▶ **Task requirements**: Copy the rows below verbatim, from the start of the rows up to and including the line containing "Action: (x=955, y=35)". Leave the pictures out of your copy.

▶ **Entries supplied**:
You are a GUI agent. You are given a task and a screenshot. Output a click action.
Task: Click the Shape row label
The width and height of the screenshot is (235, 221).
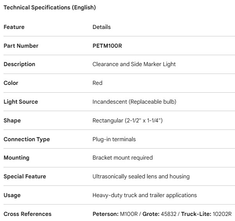[12, 120]
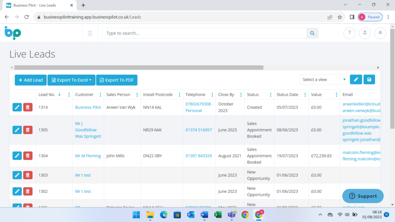
Task: Open Status column options menu
Action: pos(269,95)
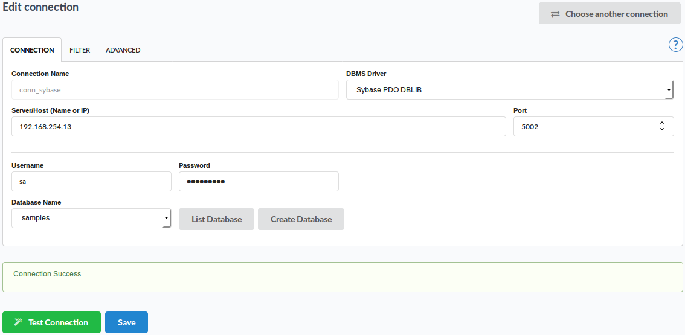Click into the Username field
685x335 pixels.
point(91,181)
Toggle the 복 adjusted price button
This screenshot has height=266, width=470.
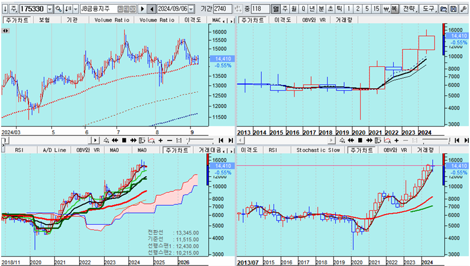coord(394,9)
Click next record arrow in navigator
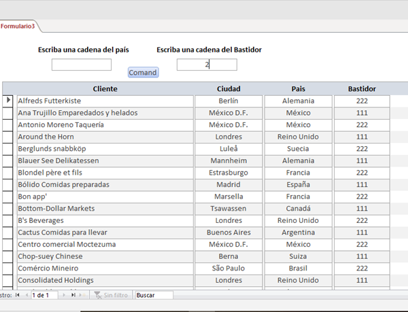 pos(65,295)
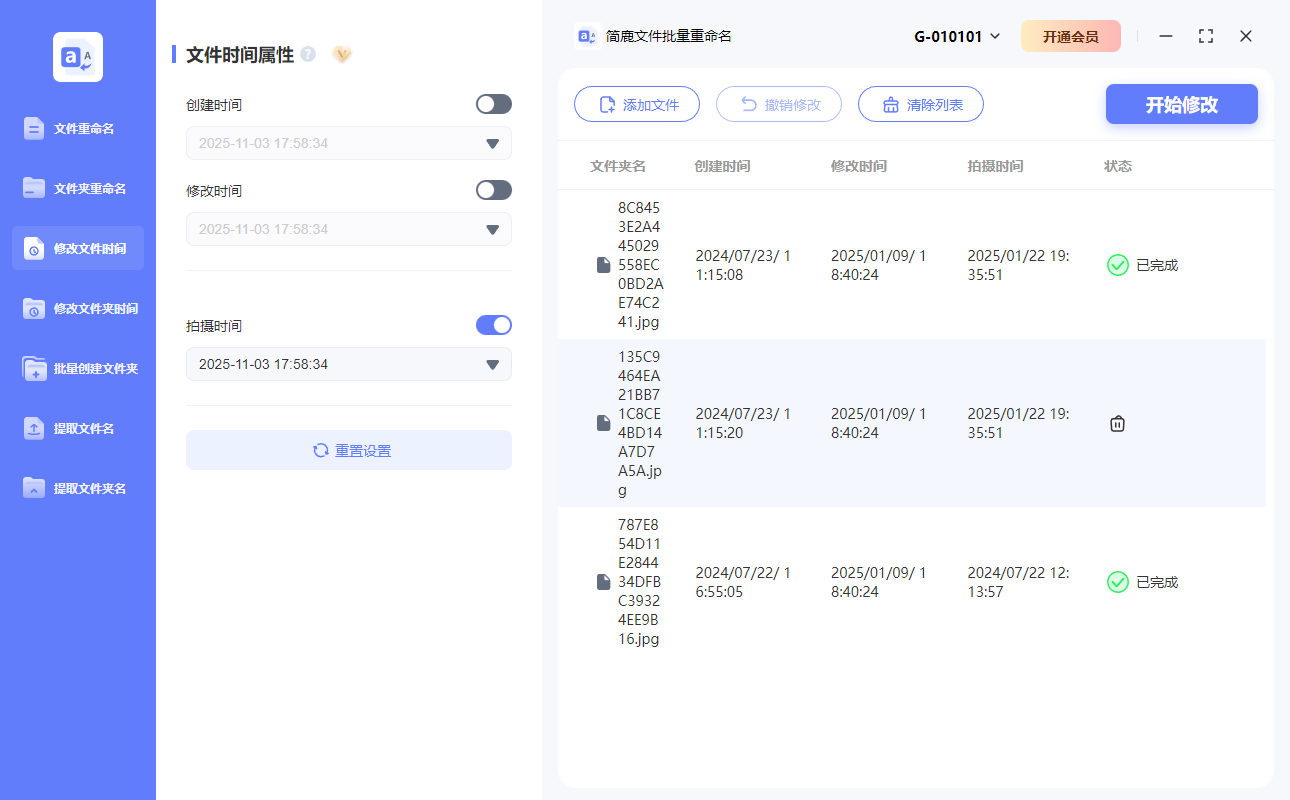The image size is (1290, 800).
Task: Open the G-010101 account dropdown
Action: (x=955, y=35)
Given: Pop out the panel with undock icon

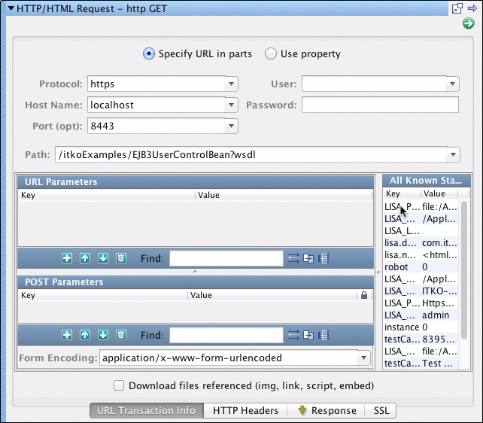Looking at the screenshot, I should (x=457, y=8).
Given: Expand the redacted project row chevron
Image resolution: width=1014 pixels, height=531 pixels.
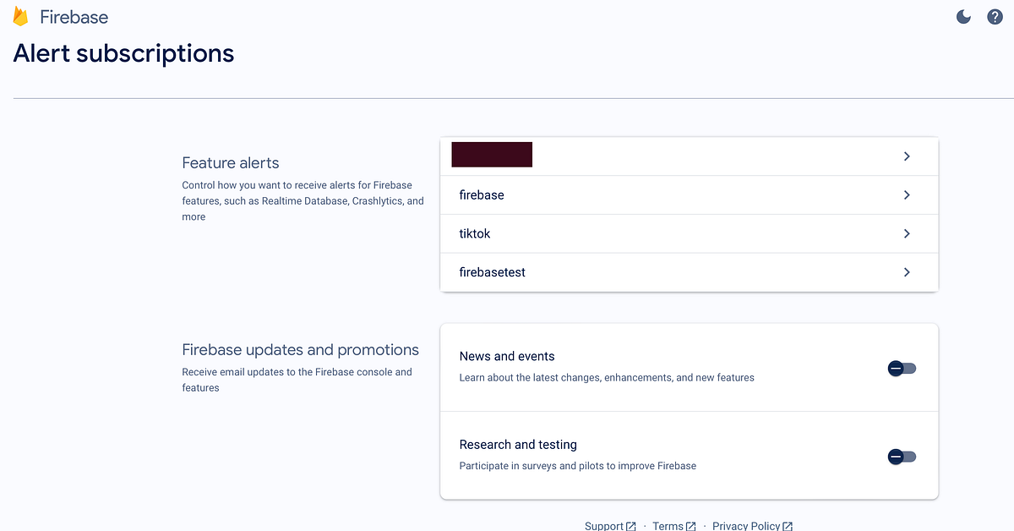Looking at the screenshot, I should coord(907,156).
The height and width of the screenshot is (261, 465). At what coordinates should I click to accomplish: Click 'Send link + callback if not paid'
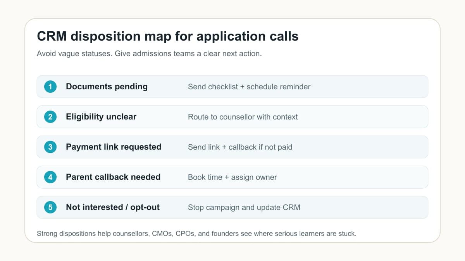point(240,147)
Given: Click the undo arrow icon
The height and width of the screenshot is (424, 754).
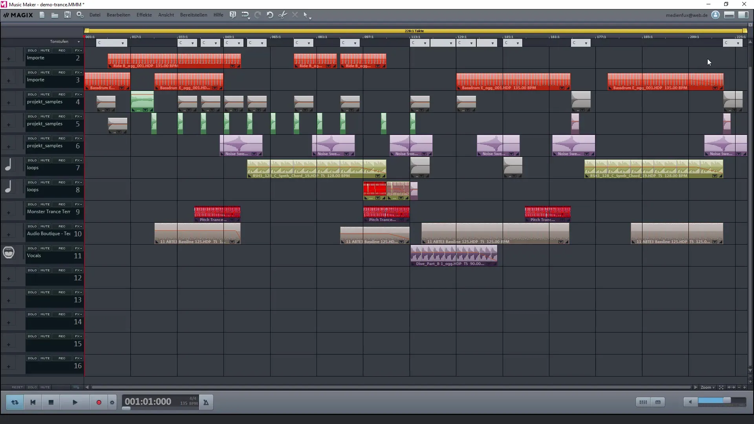Looking at the screenshot, I should 270,15.
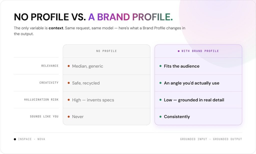
Task: Click the orange bullet next to Never
Action: pyautogui.click(x=69, y=117)
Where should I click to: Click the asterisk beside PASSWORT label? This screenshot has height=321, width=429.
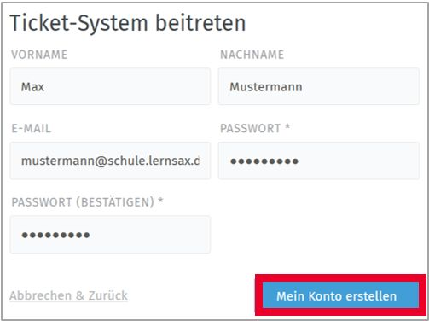287,126
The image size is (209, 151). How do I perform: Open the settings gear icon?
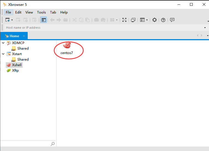[155, 20]
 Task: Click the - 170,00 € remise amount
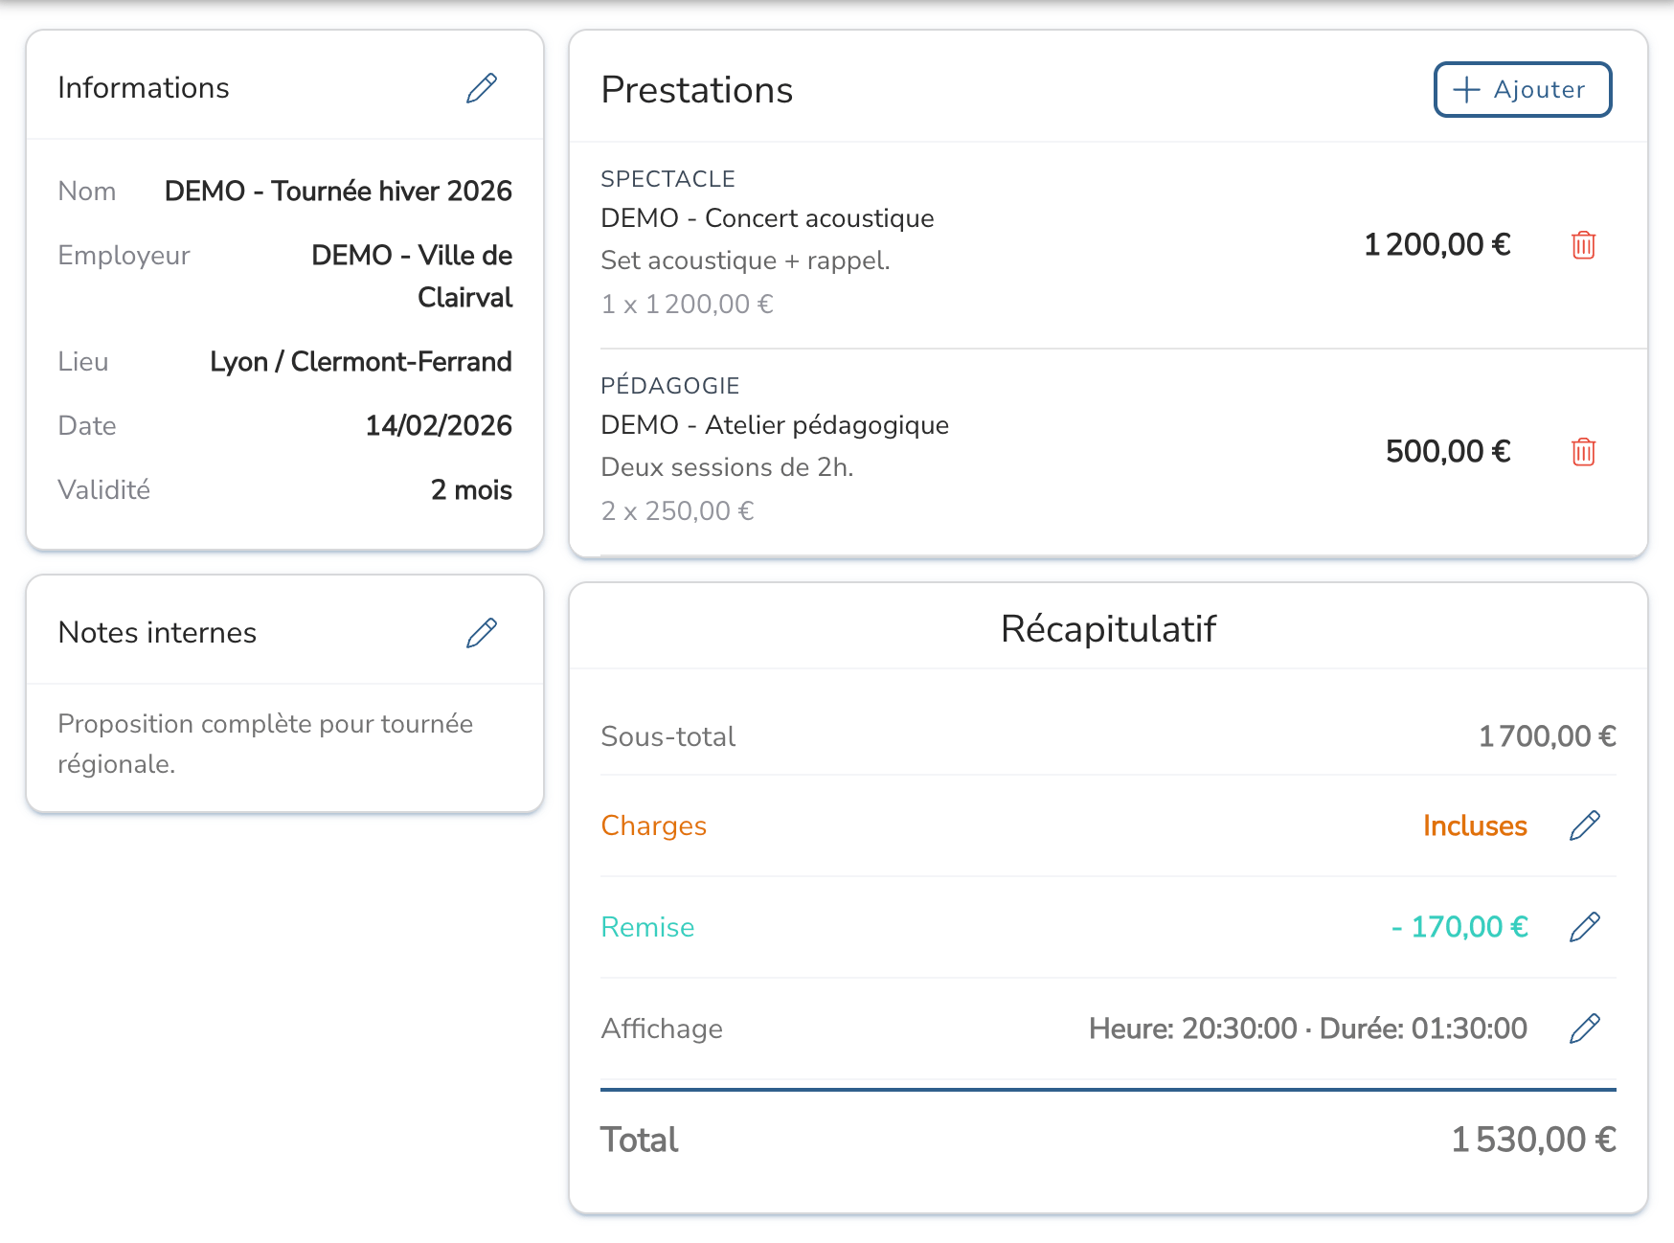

▶ **Expected answer**:
You are a GUI agent. You are given a task and a screenshot. Output a click action.
Task: Click the Shape row label
The width and height of the screenshot is (235, 221).
[12, 120]
Task: Open Status column options menu
Action: pos(269,95)
Click into the Username field
685x335 pixels.
point(91,181)
Toggle the 복 adjusted price button
This screenshot has height=266, width=470.
coord(394,9)
Click next record arrow in navigator
 pos(65,295)
The image size is (1290, 800).
Task: Open the G-010101 account dropdown
Action: (x=955, y=35)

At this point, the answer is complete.